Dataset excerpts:
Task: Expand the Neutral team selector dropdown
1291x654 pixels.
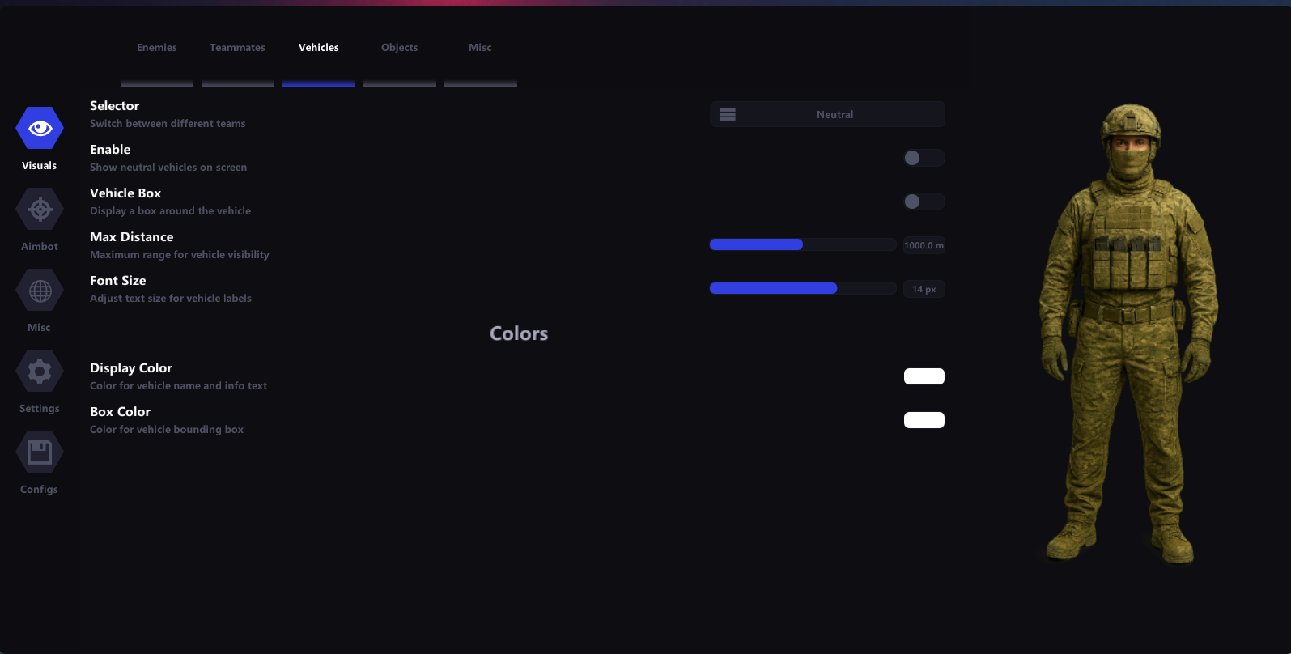Action: click(x=834, y=115)
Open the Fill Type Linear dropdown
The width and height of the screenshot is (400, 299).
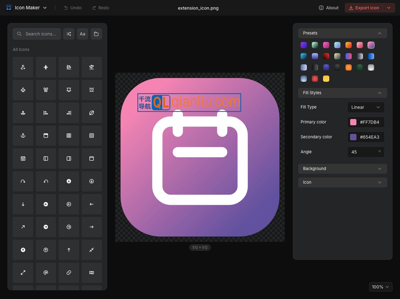pyautogui.click(x=366, y=107)
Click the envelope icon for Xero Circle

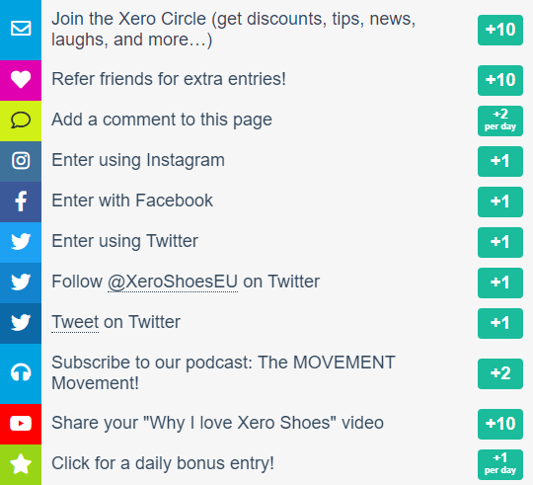21,29
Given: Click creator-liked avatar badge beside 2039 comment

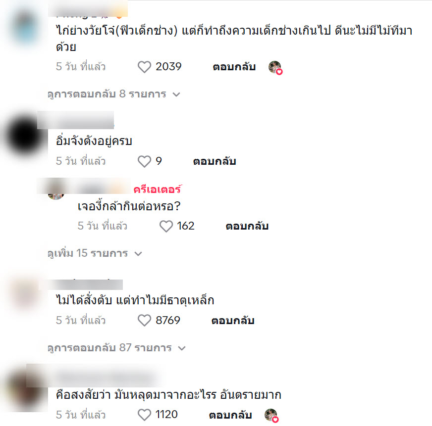Looking at the screenshot, I should (x=275, y=67).
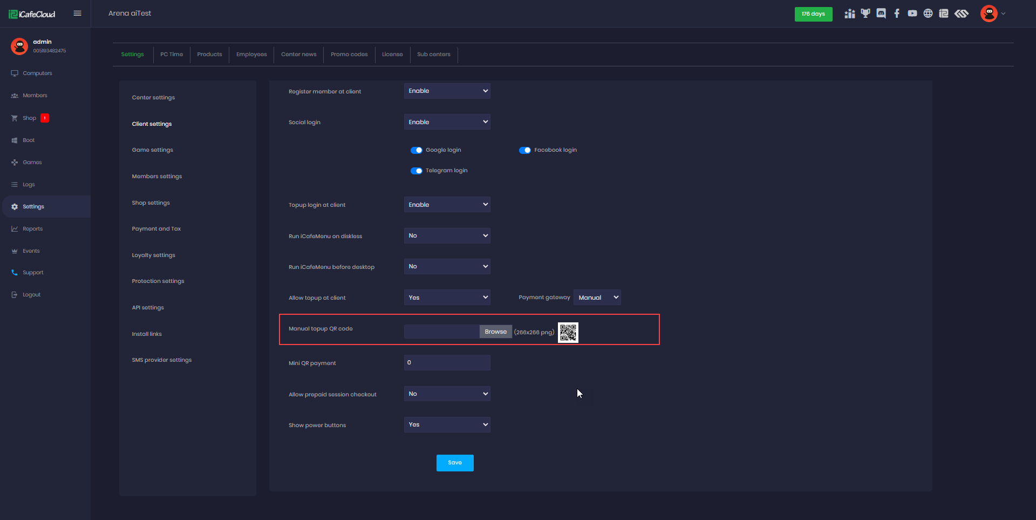
Task: Focus the Mini QR payment field
Action: coord(447,363)
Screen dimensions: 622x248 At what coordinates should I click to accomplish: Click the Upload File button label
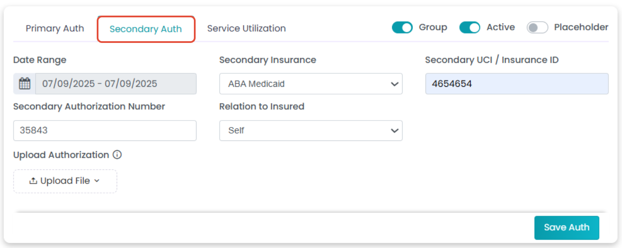pos(65,181)
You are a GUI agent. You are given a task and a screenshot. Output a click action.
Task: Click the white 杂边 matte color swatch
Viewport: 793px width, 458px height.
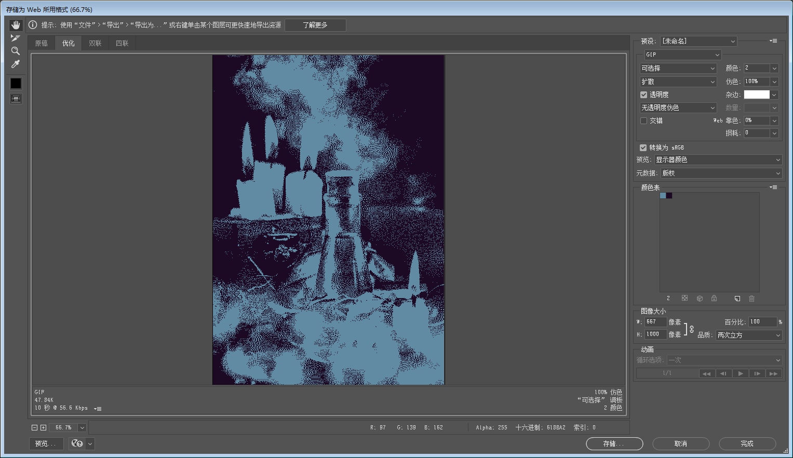pyautogui.click(x=757, y=95)
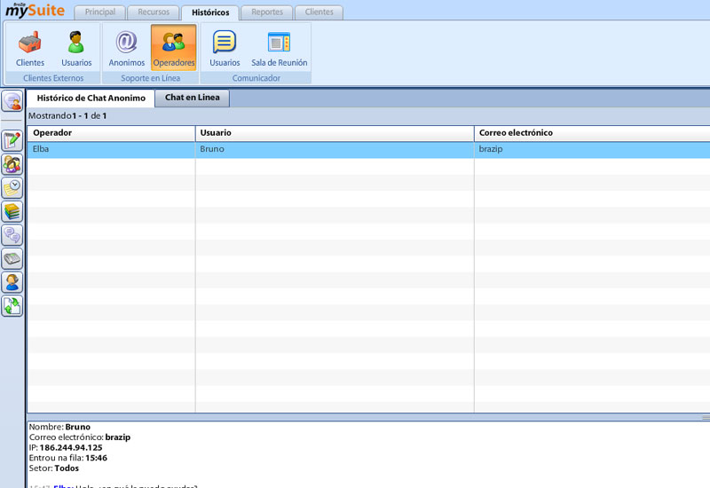Open the telephone sidebar icon

click(12, 259)
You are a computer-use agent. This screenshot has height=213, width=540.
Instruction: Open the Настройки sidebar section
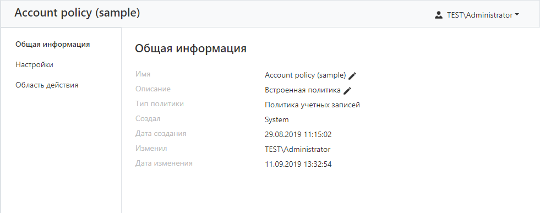click(35, 65)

● The task
No pictures should appear in the answer, which is to be the lines from the line with "You are a computer-use" through the end of the records above, restated exactly.

● Finished exercise
You are a computer-use agent. This screenshot has height=213, width=540.
Instruction: Open the Настройки sidebar section
click(35, 65)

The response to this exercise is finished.